Premier prize eludes NDP’s Horwath in Ontario
HAMILTON — For a few short weeks, Andrea Horwath appeared tantalizingly close to the Ontario premier’s office — a prize that proved elusive once again on Thursday for the veteran politician who has led the provincial New Democrats for almost a decade.
Despite failing to win the government, Horwath’s position is likely safe, experts said.
She handily won her own seat and boosted her party’s overall count significantly from the 18 seats at dissolution to 41 at latest count, good enough for official opposition status and rare heights for New Democrats in Ontario.
It was a mid-campaign surge in the polls, as the Progressive Conservatives under Doug Ford and incumbent Liberal Premier Kathleen Wynne struggled, that thrust Horwath, 55, into an unusual space for a New Democrat leader.

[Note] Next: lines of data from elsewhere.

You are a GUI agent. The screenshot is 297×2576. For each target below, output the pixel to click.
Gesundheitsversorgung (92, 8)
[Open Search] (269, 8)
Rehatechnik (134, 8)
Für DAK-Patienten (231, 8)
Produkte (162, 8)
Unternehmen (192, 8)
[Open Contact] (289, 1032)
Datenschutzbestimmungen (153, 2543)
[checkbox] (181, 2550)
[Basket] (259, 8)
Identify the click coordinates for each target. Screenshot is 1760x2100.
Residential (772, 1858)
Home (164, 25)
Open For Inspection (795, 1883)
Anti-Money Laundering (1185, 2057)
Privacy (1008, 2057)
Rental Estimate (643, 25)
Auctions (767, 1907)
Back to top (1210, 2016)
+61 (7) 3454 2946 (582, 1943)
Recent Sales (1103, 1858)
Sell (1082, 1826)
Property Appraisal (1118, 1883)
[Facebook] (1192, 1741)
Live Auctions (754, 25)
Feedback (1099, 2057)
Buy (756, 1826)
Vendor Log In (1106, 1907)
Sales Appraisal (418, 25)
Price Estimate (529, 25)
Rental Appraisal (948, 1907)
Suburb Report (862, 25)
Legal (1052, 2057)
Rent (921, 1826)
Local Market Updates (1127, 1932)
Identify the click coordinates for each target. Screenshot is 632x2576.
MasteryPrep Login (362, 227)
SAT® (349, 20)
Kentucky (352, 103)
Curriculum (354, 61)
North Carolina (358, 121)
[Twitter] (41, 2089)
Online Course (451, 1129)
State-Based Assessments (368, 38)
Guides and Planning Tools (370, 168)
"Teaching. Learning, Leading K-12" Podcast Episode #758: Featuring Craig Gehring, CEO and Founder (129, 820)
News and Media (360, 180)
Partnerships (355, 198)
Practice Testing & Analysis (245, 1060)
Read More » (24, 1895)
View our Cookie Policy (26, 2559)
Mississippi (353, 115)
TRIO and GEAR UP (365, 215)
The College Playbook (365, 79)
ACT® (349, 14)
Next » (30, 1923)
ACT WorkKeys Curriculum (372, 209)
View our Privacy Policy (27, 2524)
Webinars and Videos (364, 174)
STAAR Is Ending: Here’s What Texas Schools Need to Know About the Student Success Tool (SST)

Pundits said the NDP leader had tapped into the prevailing mood with a mostly sure-footed folksy pitch.
“Andrea Horwath projected a credible change agenda,” Myer Siemiatycki, a political-science professor at Ryerson University, said Thursday. “(She) capitalized well on the disapproval many Ontarians felt toward both (her rivals).”
However, Horwath’s campaign also played into Ford’s hands. He insisted an NDP government would inevitably mean reckless spending and higher taxes.
Voters appeared to agree, buying instead into Ford’s promises to cut taxes and rein in government spending by finding billions in unspecified waste — something Horwath failed to effectively counter.